Di Lullo Luca, Lavalle Carlo, Scatena Alessia, Mariani Marco Valerio, Ronco Claudio, Bellasi Antonio
Department of Nephrology and Dialysis, L. Parodi-Delfino Hospital, 00034 Colleferro, Italy.
Department of Clinical, Internal, Anesthesiologist and Cardiovascular Sciences, Sapienza University of Rome, Viale del Policlinico 155, 00161 Rome, Italy.
J Clin Med. 2023 Jun 12;12(12):3992. doi: 10.3390/jcm12123992.
Chronic kidney disease (CKD) is one of the most common complications of diabetes mellitus and an independent risk factor for cardiovascular disease. Despite guideline-directed therapy of CKD in patients with type 2 diabetes, the risk of renal failure and cardiovascular events still remains high, and diabetes remains the leading cause of end-stage kidney disease in affected patients. To date, current medications for CKD and type 2 diabetes mellitus have not reset residual risk in patients due to a high grade of inflammation and fibrosis contributing to kidney and heart disease. This question-and-answer-based review will discuss the pharmacological and clinical differences between finerenone and other mineralocorticoid receptor antagonists and then move on to the main evidence in the cardiovascular and renal fields, closing, finally, on the potential role of therapeutic combination with sodium-glucose cotransporter 2 inhibitors (SGLT2is).

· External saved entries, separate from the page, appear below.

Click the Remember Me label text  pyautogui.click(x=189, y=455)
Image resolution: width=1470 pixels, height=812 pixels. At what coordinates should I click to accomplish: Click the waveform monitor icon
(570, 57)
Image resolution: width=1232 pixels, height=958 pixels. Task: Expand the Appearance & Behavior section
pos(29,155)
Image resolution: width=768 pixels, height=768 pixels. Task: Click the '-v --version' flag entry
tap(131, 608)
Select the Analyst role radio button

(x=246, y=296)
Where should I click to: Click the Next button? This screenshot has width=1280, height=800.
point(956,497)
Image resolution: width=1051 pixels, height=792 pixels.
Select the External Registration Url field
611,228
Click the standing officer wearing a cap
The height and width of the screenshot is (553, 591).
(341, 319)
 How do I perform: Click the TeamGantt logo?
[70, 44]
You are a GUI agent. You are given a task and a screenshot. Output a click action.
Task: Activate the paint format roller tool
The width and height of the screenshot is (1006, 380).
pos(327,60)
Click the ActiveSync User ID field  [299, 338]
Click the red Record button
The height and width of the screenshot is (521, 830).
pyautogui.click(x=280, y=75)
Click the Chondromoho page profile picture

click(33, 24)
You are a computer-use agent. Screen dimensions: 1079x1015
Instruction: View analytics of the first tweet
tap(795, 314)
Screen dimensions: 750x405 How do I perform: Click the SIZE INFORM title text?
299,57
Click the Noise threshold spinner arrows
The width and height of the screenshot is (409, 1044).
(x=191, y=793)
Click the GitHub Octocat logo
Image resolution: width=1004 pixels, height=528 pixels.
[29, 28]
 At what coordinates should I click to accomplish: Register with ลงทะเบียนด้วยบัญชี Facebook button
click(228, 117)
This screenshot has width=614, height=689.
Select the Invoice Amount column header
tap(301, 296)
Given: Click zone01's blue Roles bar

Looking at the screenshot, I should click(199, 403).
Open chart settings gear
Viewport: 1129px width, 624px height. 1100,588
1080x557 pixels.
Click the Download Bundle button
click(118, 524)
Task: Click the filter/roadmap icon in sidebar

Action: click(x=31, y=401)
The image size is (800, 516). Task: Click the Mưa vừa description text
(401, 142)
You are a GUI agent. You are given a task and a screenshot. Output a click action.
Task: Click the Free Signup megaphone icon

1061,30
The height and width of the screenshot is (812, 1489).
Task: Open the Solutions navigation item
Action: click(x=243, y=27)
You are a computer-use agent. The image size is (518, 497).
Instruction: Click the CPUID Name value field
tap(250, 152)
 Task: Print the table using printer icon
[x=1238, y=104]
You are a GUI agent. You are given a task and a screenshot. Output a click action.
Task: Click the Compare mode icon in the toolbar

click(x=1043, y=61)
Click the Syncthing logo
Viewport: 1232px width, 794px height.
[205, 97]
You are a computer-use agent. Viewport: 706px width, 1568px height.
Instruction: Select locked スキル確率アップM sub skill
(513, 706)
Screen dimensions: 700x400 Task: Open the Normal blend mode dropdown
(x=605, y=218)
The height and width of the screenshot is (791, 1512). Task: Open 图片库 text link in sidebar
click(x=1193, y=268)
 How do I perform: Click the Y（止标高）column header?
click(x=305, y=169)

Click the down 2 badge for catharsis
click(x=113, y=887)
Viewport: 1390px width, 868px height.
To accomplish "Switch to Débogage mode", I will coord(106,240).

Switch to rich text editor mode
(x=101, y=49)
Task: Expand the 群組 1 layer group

慢性肾脏病(CKD)是糖尿病最常见的并发症之一,也是心血管疾病的独立危险因素。尽管针对2型糖尿病患者的CKD有指南指导的治疗,但肾衰竭和心血管事件的风险仍然很高,糖尿病仍是受影响患者终末期肾病的主要原因。迄今为止,由于导致肾脏和心脏疾病的高度炎症和纤维化,目前用于CKD和2型糖尿病的药物尚未消除患者的残余风险。这篇基于问答的综述将讨论非奈利酮与其他盐皮质激素受体拮抗剂在药理学和临床方面的差异,然后转向心血管和肾脏领域的主要证据,最后阐述与钠-葡萄糖协同转运蛋白2抑制剂(SGLT2i)联合治疗的潜在作用。